◆ **Your goal**
Pull out every line below that contains the word "Toggle", and treat uppercase and lowercase letters as different.

◆ **Lines showing where targets appear**
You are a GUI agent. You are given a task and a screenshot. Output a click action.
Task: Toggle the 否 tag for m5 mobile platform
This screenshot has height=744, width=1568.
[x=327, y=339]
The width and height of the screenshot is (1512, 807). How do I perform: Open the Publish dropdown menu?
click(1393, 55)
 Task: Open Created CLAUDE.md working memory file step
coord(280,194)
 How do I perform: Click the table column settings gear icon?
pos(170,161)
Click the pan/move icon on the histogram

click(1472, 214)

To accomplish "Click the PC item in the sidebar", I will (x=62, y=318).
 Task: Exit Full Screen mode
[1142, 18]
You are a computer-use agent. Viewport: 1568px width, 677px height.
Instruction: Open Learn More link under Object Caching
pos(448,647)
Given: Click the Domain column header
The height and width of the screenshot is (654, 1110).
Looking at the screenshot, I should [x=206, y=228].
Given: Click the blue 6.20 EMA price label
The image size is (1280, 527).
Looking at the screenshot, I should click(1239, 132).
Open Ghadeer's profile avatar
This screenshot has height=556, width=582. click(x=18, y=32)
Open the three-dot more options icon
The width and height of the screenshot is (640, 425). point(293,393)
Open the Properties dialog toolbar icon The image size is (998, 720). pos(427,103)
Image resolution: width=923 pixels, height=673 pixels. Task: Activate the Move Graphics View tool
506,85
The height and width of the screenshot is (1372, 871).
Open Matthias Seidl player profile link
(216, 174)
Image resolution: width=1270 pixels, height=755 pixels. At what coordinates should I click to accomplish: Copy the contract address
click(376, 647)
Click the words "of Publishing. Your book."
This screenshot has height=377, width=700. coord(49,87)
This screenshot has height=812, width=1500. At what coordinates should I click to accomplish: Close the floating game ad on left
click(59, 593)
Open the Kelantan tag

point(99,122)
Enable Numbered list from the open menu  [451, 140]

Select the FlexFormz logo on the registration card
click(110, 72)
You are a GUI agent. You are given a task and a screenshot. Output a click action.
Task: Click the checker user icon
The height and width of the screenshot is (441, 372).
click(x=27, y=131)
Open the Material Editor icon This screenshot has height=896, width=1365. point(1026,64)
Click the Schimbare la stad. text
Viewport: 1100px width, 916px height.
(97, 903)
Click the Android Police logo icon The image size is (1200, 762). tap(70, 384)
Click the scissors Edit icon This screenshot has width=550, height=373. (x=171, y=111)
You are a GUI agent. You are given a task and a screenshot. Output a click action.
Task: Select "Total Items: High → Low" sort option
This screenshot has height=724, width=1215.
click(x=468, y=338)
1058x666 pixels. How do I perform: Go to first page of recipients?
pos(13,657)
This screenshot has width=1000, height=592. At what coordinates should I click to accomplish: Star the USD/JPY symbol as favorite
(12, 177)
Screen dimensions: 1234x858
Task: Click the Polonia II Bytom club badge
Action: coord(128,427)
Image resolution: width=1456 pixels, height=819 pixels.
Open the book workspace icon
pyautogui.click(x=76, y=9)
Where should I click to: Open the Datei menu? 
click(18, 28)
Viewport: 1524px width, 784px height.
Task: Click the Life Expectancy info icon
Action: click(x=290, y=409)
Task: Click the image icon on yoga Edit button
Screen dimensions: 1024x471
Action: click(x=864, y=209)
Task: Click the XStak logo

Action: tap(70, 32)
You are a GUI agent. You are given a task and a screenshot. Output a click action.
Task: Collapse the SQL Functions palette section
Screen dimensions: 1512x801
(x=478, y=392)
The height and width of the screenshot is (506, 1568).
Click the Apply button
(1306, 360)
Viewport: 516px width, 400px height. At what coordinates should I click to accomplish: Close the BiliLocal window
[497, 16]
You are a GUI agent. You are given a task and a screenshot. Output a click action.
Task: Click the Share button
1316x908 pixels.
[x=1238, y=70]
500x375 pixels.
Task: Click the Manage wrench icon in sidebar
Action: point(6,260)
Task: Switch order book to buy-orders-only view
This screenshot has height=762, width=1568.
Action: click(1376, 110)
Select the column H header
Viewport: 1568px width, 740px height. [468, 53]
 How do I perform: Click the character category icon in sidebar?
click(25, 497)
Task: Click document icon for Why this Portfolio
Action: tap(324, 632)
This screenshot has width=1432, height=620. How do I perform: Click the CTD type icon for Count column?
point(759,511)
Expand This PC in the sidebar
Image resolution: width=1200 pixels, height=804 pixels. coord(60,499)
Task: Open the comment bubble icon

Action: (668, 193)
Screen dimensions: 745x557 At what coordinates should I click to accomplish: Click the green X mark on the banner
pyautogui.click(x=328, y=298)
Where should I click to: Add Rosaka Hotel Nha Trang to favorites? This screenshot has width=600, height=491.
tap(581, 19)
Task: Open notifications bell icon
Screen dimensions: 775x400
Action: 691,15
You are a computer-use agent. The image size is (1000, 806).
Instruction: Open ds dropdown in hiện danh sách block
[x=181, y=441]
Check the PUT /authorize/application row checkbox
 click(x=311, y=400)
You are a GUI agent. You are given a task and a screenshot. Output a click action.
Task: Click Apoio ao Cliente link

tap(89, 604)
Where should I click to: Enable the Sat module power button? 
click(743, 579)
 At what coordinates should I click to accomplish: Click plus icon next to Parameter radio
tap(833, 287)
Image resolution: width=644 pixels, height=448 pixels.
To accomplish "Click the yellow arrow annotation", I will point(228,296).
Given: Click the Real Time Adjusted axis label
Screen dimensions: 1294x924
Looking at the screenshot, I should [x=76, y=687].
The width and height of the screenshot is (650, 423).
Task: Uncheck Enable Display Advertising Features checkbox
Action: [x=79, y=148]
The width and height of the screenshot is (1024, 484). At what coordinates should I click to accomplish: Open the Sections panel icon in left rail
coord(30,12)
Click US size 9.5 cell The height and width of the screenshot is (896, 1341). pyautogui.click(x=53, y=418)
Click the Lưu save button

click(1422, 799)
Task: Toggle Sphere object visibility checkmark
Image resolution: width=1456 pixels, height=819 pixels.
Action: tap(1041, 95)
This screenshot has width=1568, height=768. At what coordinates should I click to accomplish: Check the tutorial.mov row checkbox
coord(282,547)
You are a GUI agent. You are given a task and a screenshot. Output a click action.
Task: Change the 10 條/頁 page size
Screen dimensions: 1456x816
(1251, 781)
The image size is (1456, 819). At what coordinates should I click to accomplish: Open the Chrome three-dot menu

◆ **The completed task**
Task: Toggle the 否 tag for m5 mobile platform
Task: Toggle Sphere object visibility checkmark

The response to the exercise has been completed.